** Opening Data records block **

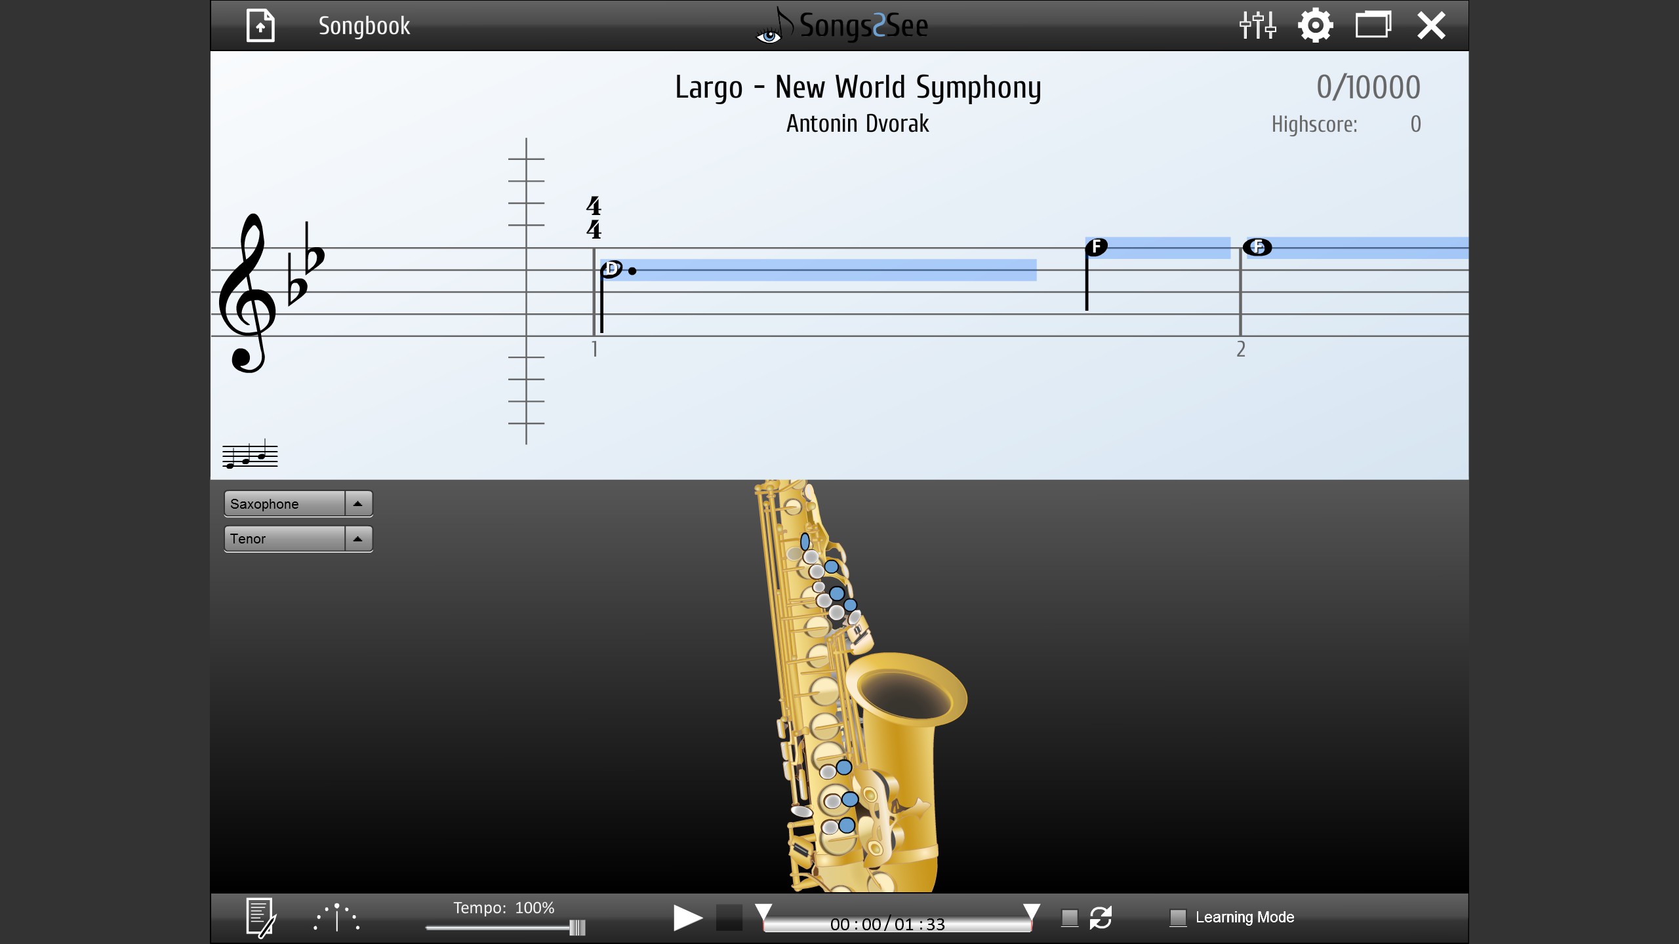Click the Saxophone dropdown arrow
Image resolution: width=1679 pixels, height=944 pixels.
pyautogui.click(x=358, y=503)
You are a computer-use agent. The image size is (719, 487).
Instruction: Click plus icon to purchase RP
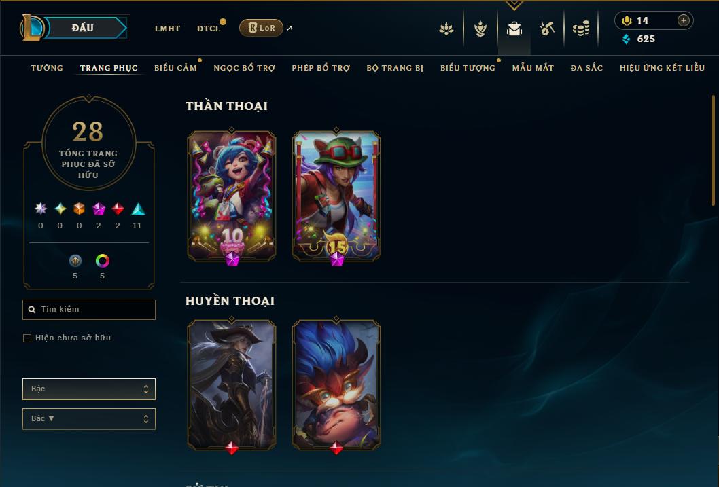tap(683, 20)
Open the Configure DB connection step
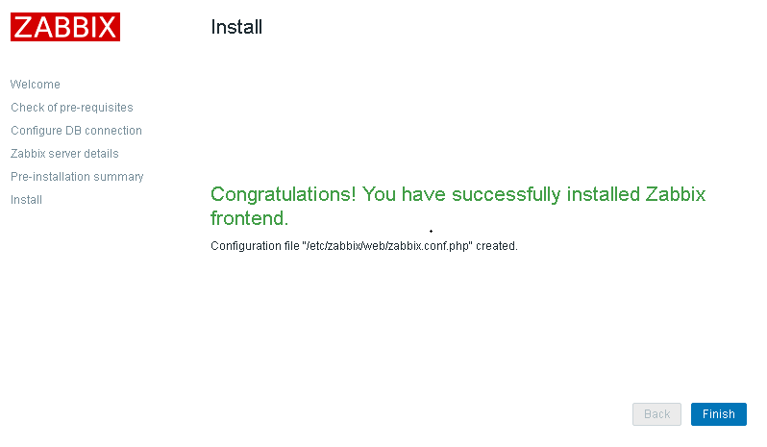This screenshot has height=447, width=767. (x=76, y=131)
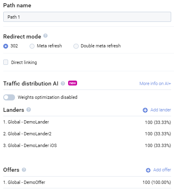Choose Double meta refresh redirect mode
The image size is (174, 192).
click(76, 46)
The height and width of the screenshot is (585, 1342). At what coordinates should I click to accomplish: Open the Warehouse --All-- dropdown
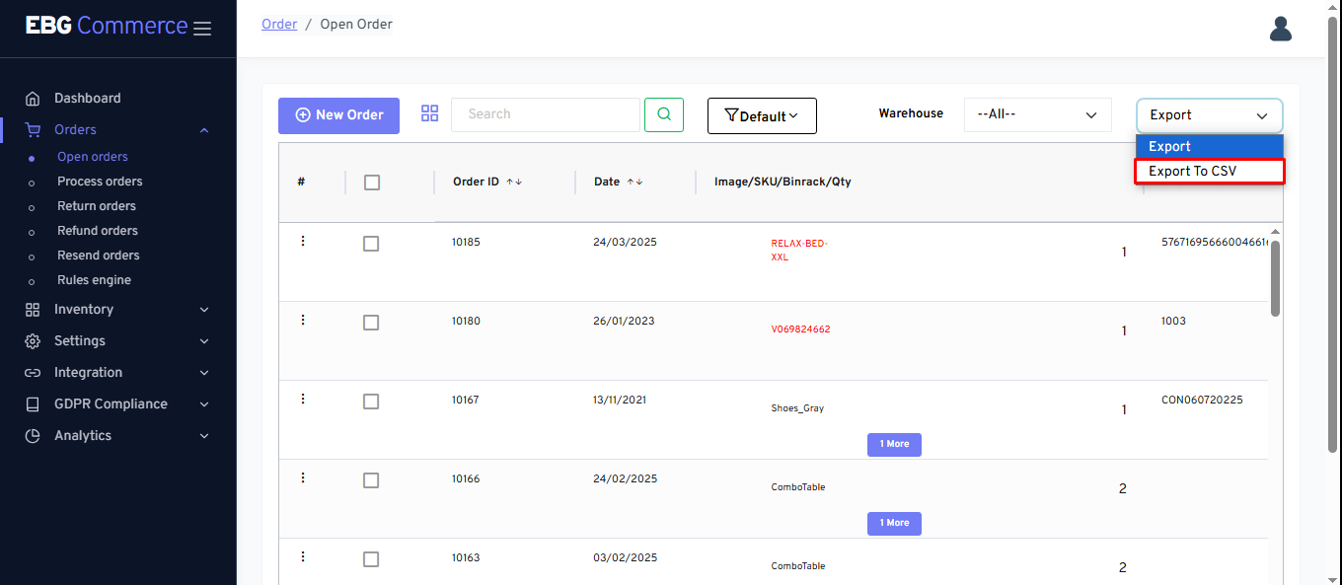(1037, 114)
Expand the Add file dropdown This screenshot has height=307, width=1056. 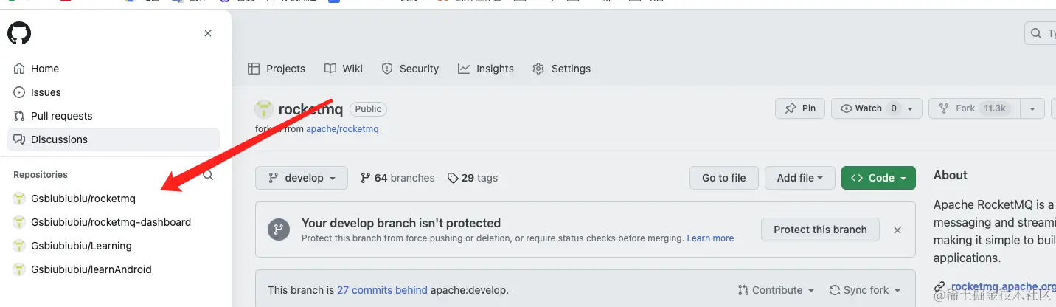coord(799,178)
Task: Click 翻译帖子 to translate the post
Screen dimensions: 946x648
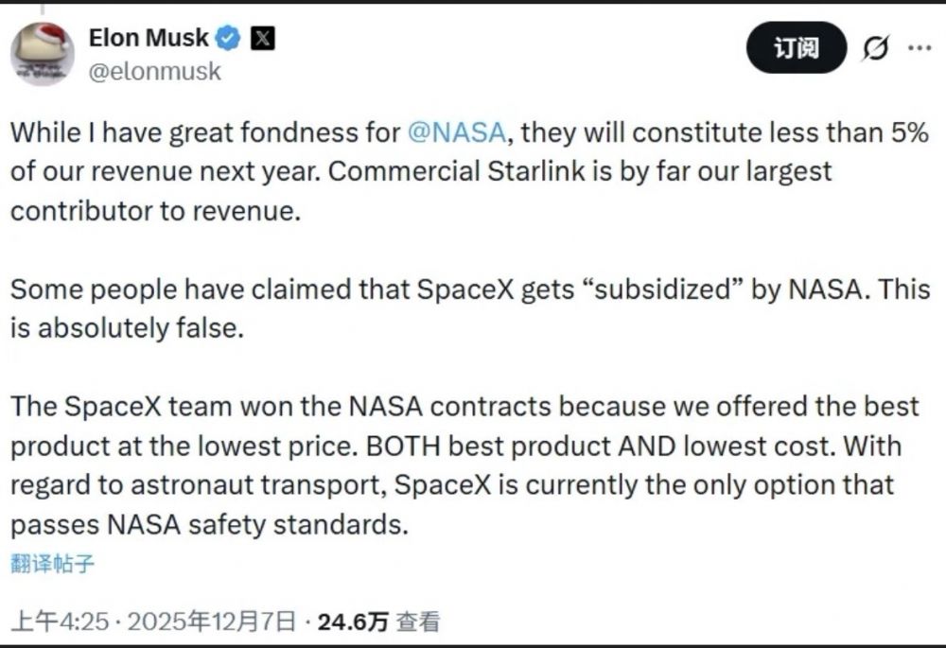Action: [53, 564]
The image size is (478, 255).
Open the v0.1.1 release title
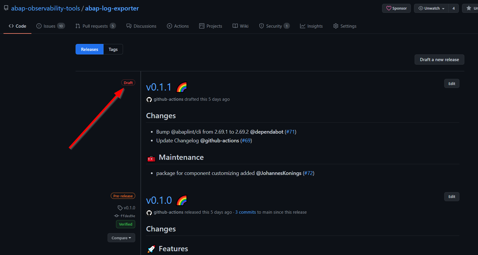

** Closing Data records block **

**Directions:**
Pictures are not part of the copy. Output only the lines from the one with "The image size is (478, 255)." through the final line of the records, exactly as given.

**Written answer:**
The image size is (478, 255).
Open the v0.1.1 release title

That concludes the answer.